KONTAN.CO.ID - JAKARTA. Kadin bidang Kelautan dan Perikanan mendesak pemerintah untuk melakukan sejumlah evaluasi dalam regulasi dan aturan yang diterapkan ke industri perikanan. Pasalnya, pada catatan Kadin, peringkat ekspor perikanan Indonesia terus turun karena hambatan pada produksi dan izin kegiatan teknis.

Ketua Dewan Penasehat Kadin Kelautan dan Perikanan Rokhmin Dahuri menyatakan secara historis, pada tahun 2014 ekspor produk perikanan Indonesia berada pada peringkat ke-6 dari 10 besar penghasil devisa. Tapi sejak tahun 2015 hingga 2018 ekspor perikanan tidak masuk lagi pada 10 besar komoditas penghasil devisa Indonesia.

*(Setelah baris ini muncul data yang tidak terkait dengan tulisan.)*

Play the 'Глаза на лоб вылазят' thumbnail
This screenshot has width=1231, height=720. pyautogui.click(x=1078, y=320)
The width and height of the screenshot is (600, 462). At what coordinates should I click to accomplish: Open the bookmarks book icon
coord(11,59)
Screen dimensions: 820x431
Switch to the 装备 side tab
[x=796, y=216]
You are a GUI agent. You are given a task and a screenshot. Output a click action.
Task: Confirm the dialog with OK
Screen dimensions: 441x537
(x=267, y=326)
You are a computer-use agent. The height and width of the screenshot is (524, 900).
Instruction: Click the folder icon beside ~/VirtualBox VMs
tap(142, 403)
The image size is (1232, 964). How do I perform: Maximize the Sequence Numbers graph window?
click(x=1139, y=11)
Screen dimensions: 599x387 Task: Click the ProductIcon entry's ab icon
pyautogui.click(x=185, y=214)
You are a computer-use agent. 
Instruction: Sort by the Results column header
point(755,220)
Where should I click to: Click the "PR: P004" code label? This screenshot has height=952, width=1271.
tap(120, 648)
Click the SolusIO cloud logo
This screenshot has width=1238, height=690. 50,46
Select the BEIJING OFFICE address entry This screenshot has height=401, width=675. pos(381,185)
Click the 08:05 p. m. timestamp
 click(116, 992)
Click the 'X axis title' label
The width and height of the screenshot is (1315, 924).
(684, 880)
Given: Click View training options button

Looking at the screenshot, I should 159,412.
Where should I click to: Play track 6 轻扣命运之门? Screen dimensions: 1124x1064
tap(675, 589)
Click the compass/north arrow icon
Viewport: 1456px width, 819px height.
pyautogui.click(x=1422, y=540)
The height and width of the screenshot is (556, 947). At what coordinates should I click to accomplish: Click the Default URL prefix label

"Ini disebabkan karena anjloknya hasil produksi komoditas seperti tuna, cakalang, kepiting hidup hasil budidaya, kerapu hidup hasil budidaya, udang hasil tangkapan di Arafura dan tilapia. Selain itu, sejumlah aturan yang diciptakan pemerintah dianggap menghambat industri," katanya dalam rilis yang diterima Kontan.co.id, Minggu (9/9).


Menurut data Kementerian Kelautan dan Perikanan, nilai ekspor sektor ini pada tahun 2014 mencapai level tertinggi dalam lima tahun terakhir, yakni sebesar US$ 4,64 miliar, naik dari US$ 4,16 miliar di tahun 2013. Ekspor turun menjadi US$ 3,94 miliar pada tahun 2015. Tapi, angka ekspor mulai naik lagi pada 2016, yakni sebesar US$ 4,17 miliar. Sedangkan ekspor tahun lalu, hingga bulan November sebesar US$ 4,10 miliar.

Rokhmin melanjutkan, anjloknya produksi perikanan disebabkan oleh berbagai aturan pemerintah dan KKP yang kontra-produktif, seperti moratorium perpanjangan izin kapal nelayan yang diimpor secara legal, larangan trans-shipment, larangan pengiriman kepiting ukuran tertentu dan betina, hambatan akses kapal buyer ikan kerapu hidup hasil budidaya, moratorium dan penutupan KJA ikan nila di danau Toba, waduk Cirata dan lainnya.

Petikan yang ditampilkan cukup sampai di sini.